The sources cited in the report indicated that Nokia has been discussing various options for handling its mobile network assets with advisors. Its mobile network division has been facing tough competition from larger rivals like Huawei in recent years. Possible scenarios under consideration by Nokia include partial or full sale, spin-off, or merger with a competitor.
Sources further reveal that Samsung has shown preliminary interest in acquiring part of Nokia’s mobile network assets to expand its presence in radio networks, which connect user phones to telecommunications infrastructure. Additionally, any asset sale by a competitor naturally attracts interest from rivals.
Regarding the rumor, a Samsung representative declined to comment, while a Nokia spokesperson stated that the company is committed to the success of its mobile network business, which holds high strategic importance for the company.
In a statement released after publication, Nokia stated to Bloomberg that it has “nothing to announce” and mentioned that there is “no related insider project.”

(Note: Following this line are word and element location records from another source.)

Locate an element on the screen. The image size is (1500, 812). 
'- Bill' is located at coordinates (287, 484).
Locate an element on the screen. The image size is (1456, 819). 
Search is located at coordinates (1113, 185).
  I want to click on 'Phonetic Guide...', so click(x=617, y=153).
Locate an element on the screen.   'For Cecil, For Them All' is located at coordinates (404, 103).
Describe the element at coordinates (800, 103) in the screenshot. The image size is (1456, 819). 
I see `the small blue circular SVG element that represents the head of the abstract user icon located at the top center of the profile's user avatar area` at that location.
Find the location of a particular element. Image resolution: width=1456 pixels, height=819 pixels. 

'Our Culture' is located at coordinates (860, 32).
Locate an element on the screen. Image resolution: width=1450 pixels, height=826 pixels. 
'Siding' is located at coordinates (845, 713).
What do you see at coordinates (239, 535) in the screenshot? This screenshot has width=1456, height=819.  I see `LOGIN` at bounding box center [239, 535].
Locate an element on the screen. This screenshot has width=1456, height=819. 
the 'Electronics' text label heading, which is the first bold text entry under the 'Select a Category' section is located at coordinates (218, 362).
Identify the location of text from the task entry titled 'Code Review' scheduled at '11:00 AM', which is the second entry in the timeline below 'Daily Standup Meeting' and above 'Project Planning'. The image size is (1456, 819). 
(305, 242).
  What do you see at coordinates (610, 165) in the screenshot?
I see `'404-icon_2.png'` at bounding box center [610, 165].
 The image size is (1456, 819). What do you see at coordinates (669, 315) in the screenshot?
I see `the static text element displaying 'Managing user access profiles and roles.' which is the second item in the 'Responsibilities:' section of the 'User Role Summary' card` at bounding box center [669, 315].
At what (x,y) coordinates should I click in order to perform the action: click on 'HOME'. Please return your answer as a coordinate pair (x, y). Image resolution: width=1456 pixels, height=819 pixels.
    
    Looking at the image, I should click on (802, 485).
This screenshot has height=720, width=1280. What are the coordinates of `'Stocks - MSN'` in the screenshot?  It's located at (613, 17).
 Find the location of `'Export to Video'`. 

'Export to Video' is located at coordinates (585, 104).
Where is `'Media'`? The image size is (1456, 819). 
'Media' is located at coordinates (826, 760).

Nokia, which was once the world’s top mobile phone supplier, eventually sold its mobile phone business after losing market share to Apple and Samsung. Since then, the company has shifted its focus to producing equipment for communication networks, including the hardware that transmits signals for mobile devices.
During the early phase of the 5G upgrade, demand from telecom service providers in the mobile communications market was strong.
However, this demand has begun to decline, reportedly due to delays in network upgrades, especially in Europe. This further suggests that Nokia may need to seek new business opportunities to reduce its reliance on the telecom network deployment market.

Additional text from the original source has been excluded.